No Greater Love
During this season of repentance, the Church asks us to reflect on the suffering and death of Jesus. His sacrifice is a model of selflessness and genuine love. He challenges all of us to a supreme sacrifice. Twenty-five years ago, the Church recognized a group of religious women who made the ultimate sacrifice by giving their lives for their neighbors and friends during one of the darkest times in modern history.
The Sisters of the Holy Family of Nazareth (CSFN) are an international religious community of women with deep roots in Poland. During the Second World War, a group of sisters stationed in the town of Nowogrodek (now part of Belarus) saw the suffering of the townspeople. Most of the town's Jewish population was killed or sent to concentration camps. During the summer of 1943, members of the Catholic population were arrested and sent to work camps or killed. The Sisters offered daily prayers for the people but also made known that they were willing to offer their lives in sacrifice for the prisoners. The superior of the convent, Sister Mary Stella, CSFN, told her pastor of the collective prayer of the community: “My God, if sacrifice of life is needed, accept it from us and spare those who have families.”
On July 31, 1943, the sisters were summoned by local Nazi leaders to their headquarters. The superior asked one of the sisters to stay at the convent to care for the pastor. After a night of interrogation, the ten nuns were driven outside of town. Clustered in a remote forest, they were all shot and buried in a common grave. It took over a week for the pastor and the townspeople to find out they were killed and discover their graves. On March 19, 1945, the pastor had their bodies exhumed and buried in the parish church. In March 2000, the nuns of Nowogrodek were recognized as martyrs for the faith and were beatified by Pope John Paul II.

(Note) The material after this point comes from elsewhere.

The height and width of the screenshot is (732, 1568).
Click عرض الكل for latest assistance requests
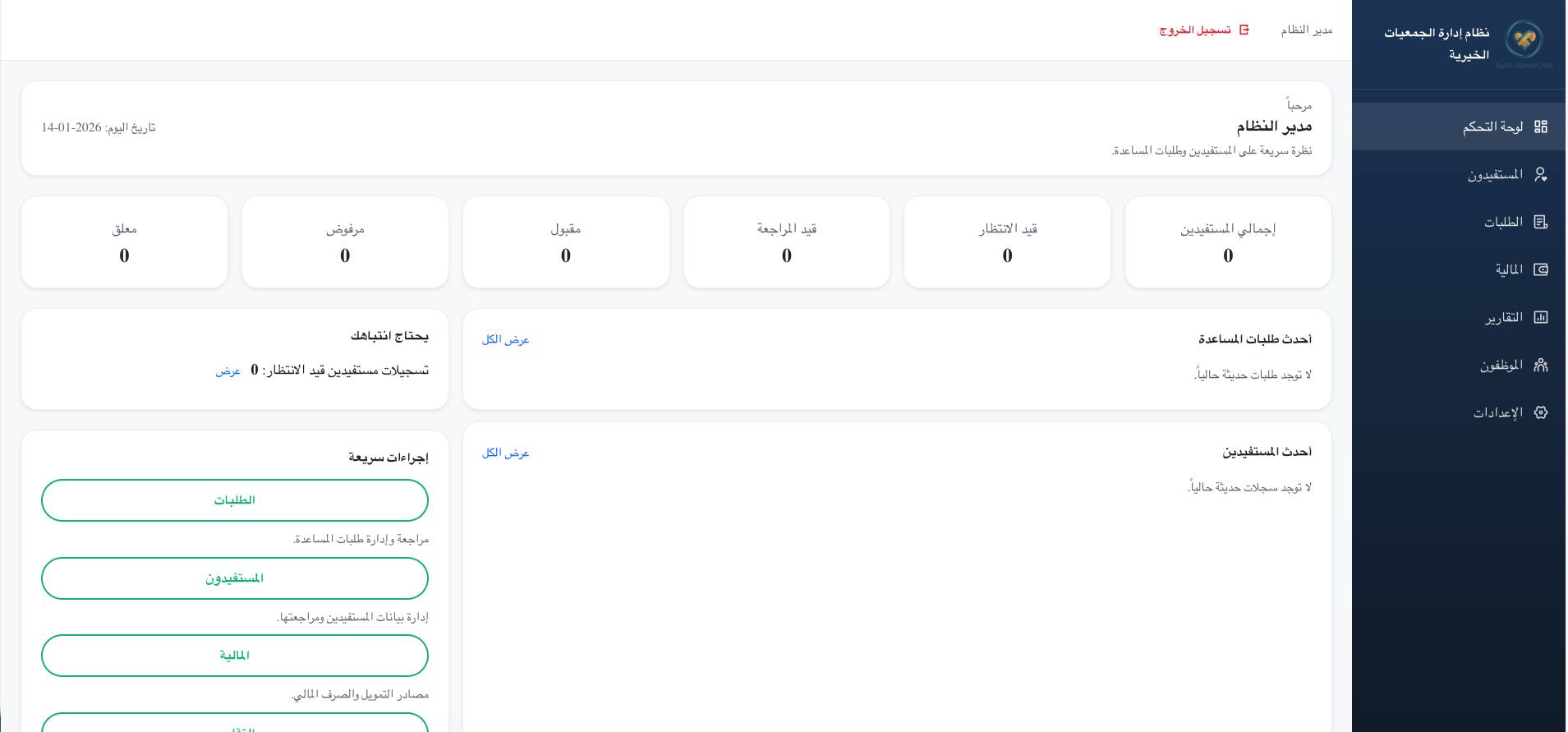click(505, 339)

The sacrifice these eleven sisters made can be a way we reflect on our call to “live Jesus.” The murder of these women religious reminds us of the death of other World War II martyrs like St. Maximilian Kolbe. Their communal sacrifice is comparable to the Carmelite martyrs of Compiegne who were guillotined during the French Revolution (and canonized by Pope Francis this past December). In the Salesian tradition, we think of the Visitation nuns from Madrid who were martyred during the Spanish Civil War in the 1930s. Again and again, these women and men religious remind us that “there is no greater love than this, to lay down one’s life for one’s friends (John 15:13).” In this season of love and repentance, Christians can look at the way those who have gone before us have responded to the Gospel by “becoming obedient to death, even death on a cross (Philippians 2:8).”
Lent calls us to feel the pain and suffering of our sisters and brothers worldwide who suffer in so many ways. Whether it is war in Ukraine, poverty in our nation, violence in our streets, or hunger in our homes, we who follow Christ are asked to make sacrifices in the way we live our lives. Let us remember the many martyrs of our faith by following in their footsteps. We might not be called to give our lives, but we are all called to genuinely love.